Don has worked with the National Institutes of Health to study diabetes intervention in Native American populations. To this work, he brought his medical, cultural and spiritual experience.

“With diabetes there are no simple solutions, and there are multiple levels at which to work,” says Donald Warne. “There is primary prevention to prevent diabetes from occurring in the first place. Secondary prevention to prevent complications in people who already have the disease. And tertiary prevention to prevent death and/or organ failure in people who already have complications. It’s a daunting task requiring a medical perspective, a public health perspective, a business perspective, an educational perspective, a political perspective, a cultural perspective and a spiritual perspective.”

In the southwest, his work with diabetes prevention links the loss of Native American agrarian lifestyle, including the loss of the river which was the very heart of a sustainable culture, to the loss of self-identity, self-esteem, self-sufficiency and self-care.

“The old cultures had ceremonies for the harvest, ceremonies to mark the change of season, ceremonies for planting, and ceremonies for rainfall,” he says. “Much of the traditional religion and spiritual practice was based on the river. If you take away the river, you take away a huge portion of the culture.”

The reasons behind the reasons, for diabetes, hypertension and heart disease, are part of his comprehensive perspective. And it is a perspective that infuses all his thinking with layers of insight and connection. It is a way of seeing things that is a direct result of his traditional upbringing and training.

“If we just focus on the physical realm, we will miss most of the issues that people have today,” says Donald Warne. “The most effective way to get to the root of health issues is to incorporate traditional philosophies, which are much more holistic and balanced and which formally address the emotional, mental and spiritual realms in terms of their impact on overall health.”

There is much more to being a healer than merely being a physician focusing on disease processes. Through his insight and experience in his traditional Lakota culture, Donald Warne infuses his formal medical education and practice with a broad and expansive vision of the connections between cultural, societal, community and personal health. He has witnessed first-hand the devastating health effects that occur when this connection is broken.

Donald Warne’s work with implementing culturally relevant medical programs is a model of compassionate and comprehensive healthcare planning that is applicable to many diverse circumstances and situations. His knowledge, passion and dedication to the health and well-being of Native communities offers a lesson in integrative and holistic medicine that attends to the spiritual, emotional and psychological aspects of health as tenderly and as thoroughly as it does to physical well-being.


"The medicine wheel – the traditional Lakota symbol for medicine, health and balance – is essentially a circle with a cross in the middle. To the east is the spiritual realm. To the north is the mental realm, to the west physical, and to the south emotional.

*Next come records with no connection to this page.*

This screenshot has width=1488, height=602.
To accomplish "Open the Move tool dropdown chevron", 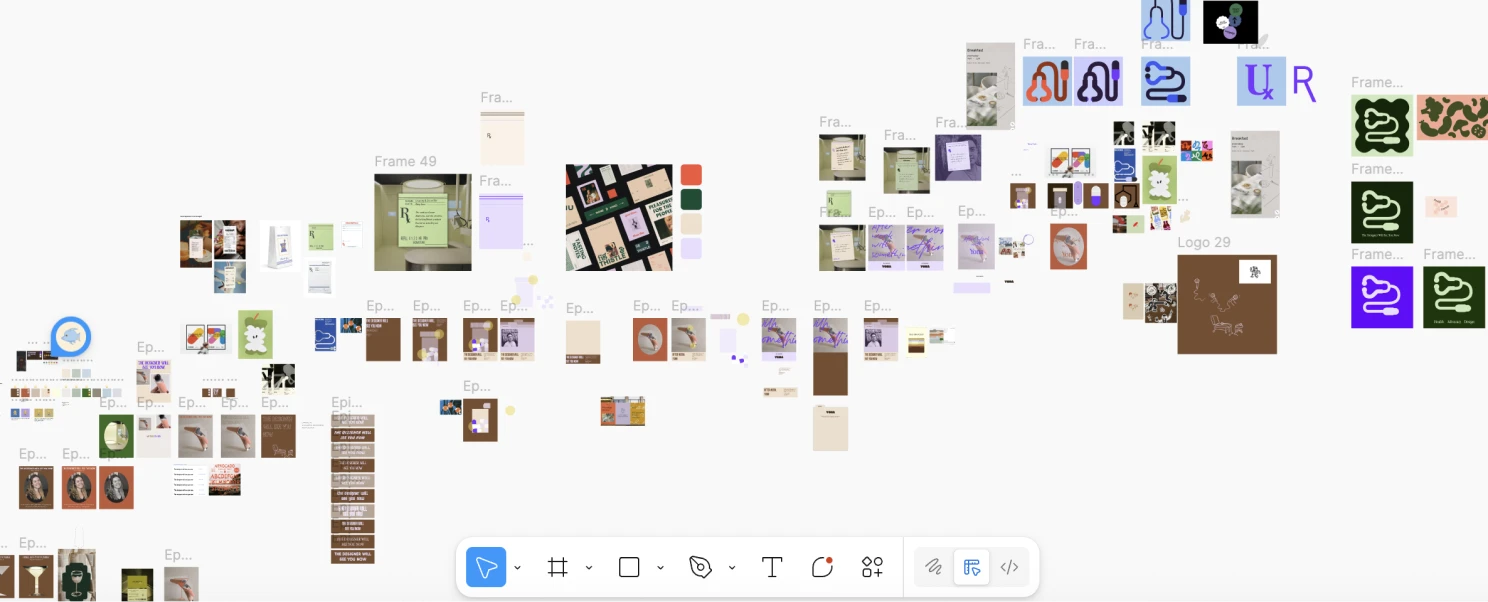I will [x=517, y=567].
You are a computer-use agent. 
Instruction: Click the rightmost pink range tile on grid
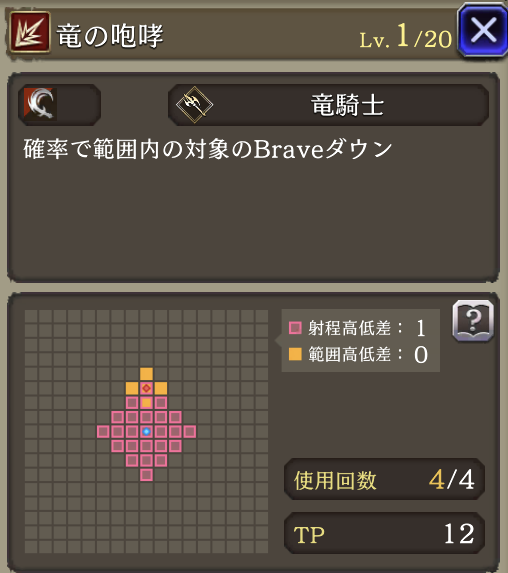coord(190,432)
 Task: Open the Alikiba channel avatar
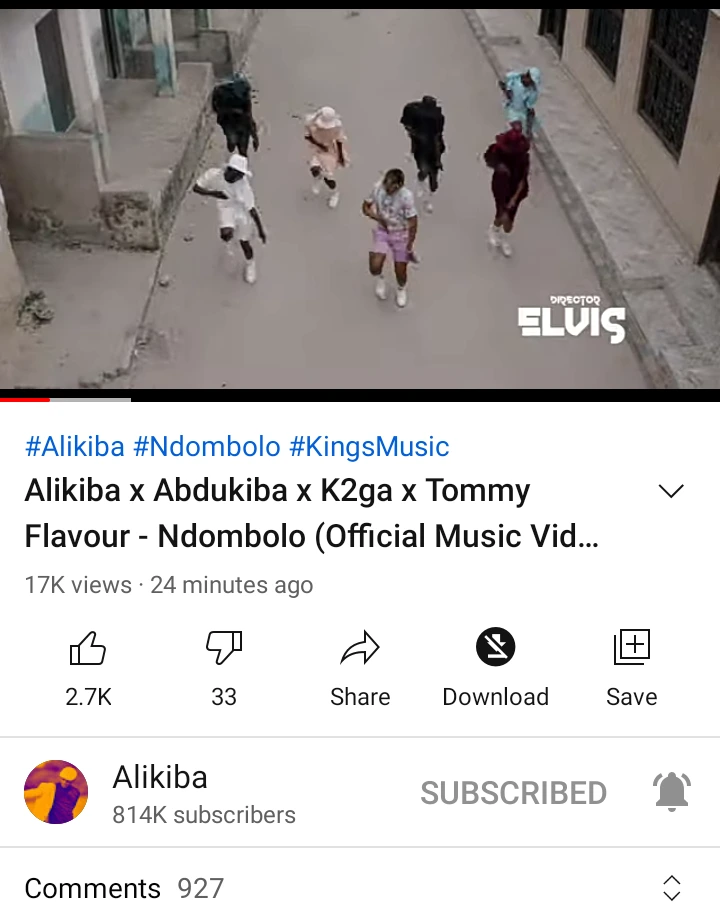click(x=56, y=792)
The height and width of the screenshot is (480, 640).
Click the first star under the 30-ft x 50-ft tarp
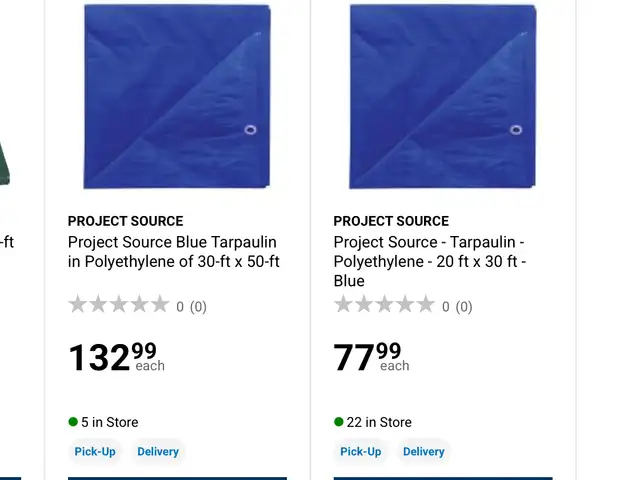point(77,304)
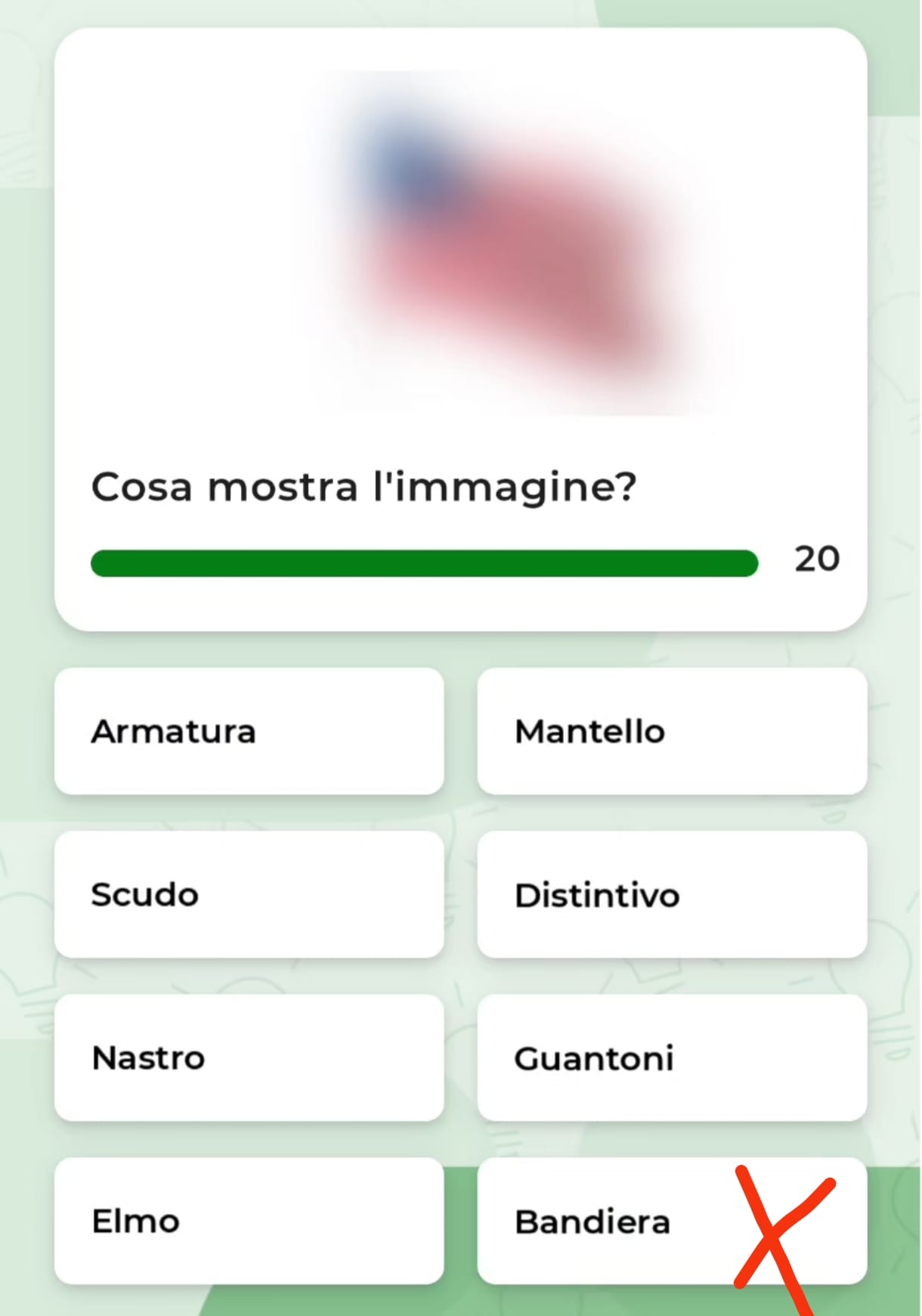The image size is (922, 1316).
Task: Click the left end of the green timer bar
Action: tap(102, 563)
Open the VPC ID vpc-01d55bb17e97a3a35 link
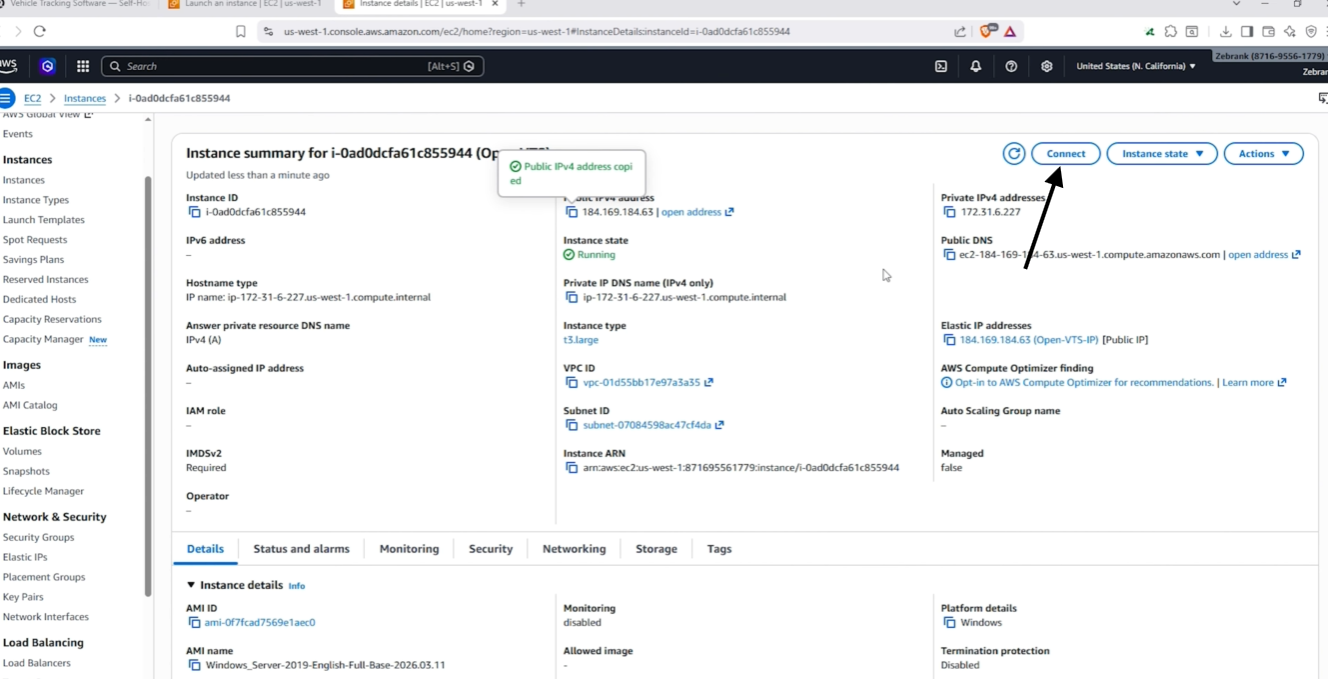 (642, 382)
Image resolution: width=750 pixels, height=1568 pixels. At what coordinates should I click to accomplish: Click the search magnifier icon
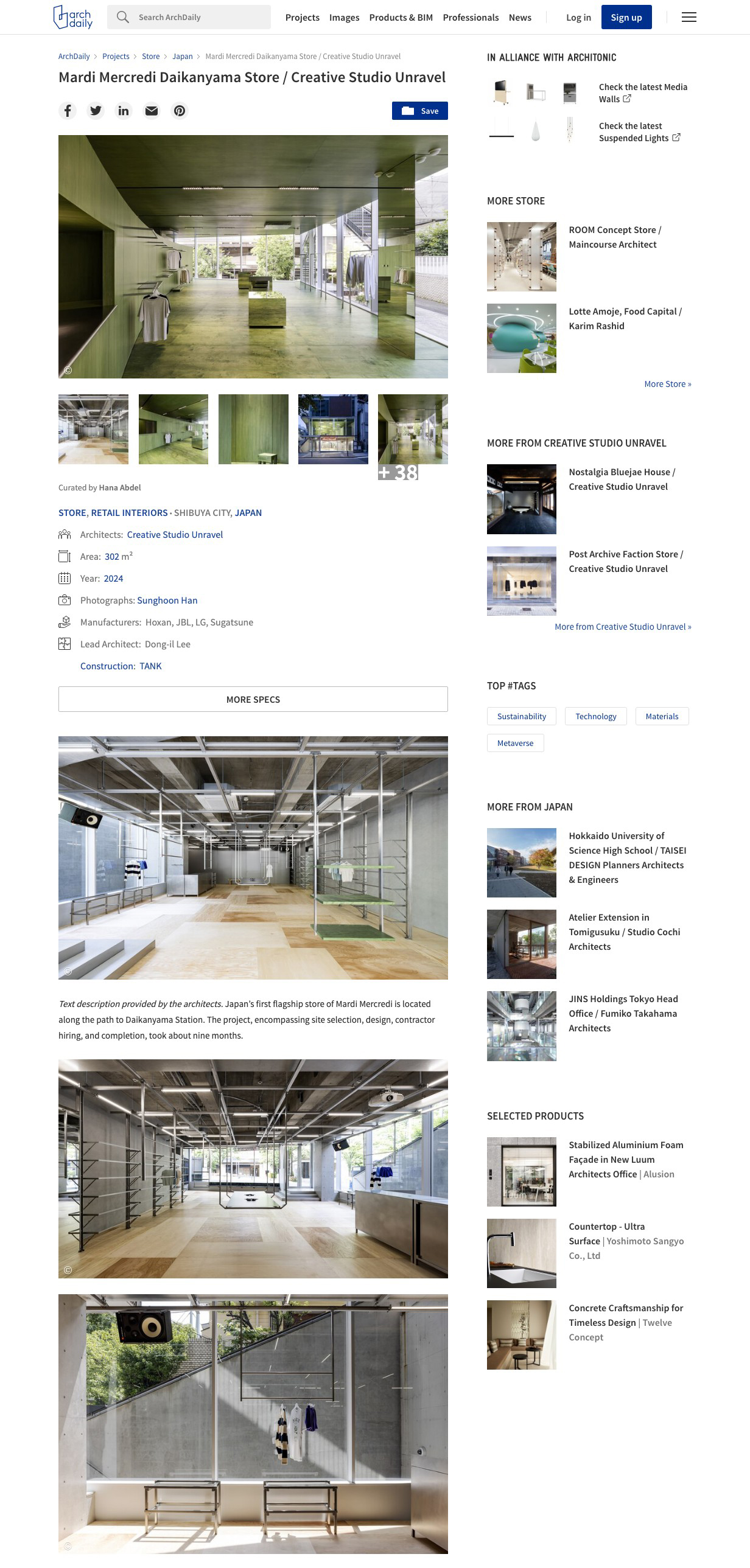pyautogui.click(x=123, y=17)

To be healthy, you must be in balance in all four directions, essentially living in the center of the circle."

--Donald Warne

Donald Warne, MD, MPH, is an adjunct clinical professor at the Arizona State University Sandra Day O’Connor College of Law where he teaches American Indian Health Policy and is assisting in the creation of an American Indian Policy Center. He received his Medical Degree from Stanford University in 1995 and his Master of Public Health from Harvard University with a focus on health policy in 2002. He is a Certified Diabetes Educator (CDE), and a Diplomat of both the American Board of Family Practice and the American Board of Medical Acupuncture. He has completed fellowships in Alternative Medicine from the Arizona Center for Health and Medicine and in Minority Health Policy from Harvard Medical School.

Dr. Warne is the Executive Director of the Aberdeen Area Tribal Chairmen’s Health Board in Rapid City, South Dakota, as well former President of the Board of the Native American Community Health Center, Inc, and President and CEO of the American Indian Health Management & Policy, Inc. He is a former member of the Advisory Council on Indian Health Care in the State of Arizona and former Chair of the Traditional Cultural Advocacy Committee at the Phoenix Indian Medical Center. He was awarded the 1997 Walter Brazie, MD Award as Arizona’s Outstanding Family Practice Resident from Arizona Academy of Family Physicians; the Dr. Fang Ching Sun Memorial Award for Commitment to Underserved Communities from Harvard School of Public Health; and the Phoenix Area Impact Award from the National Indian Health Board.

For articles by Donald Warne please visit:

Indian Health a legal right

A new hope for Indian health

Diabetes in American Indians

Traditional Perspectives on Child and Family Health


(back to top)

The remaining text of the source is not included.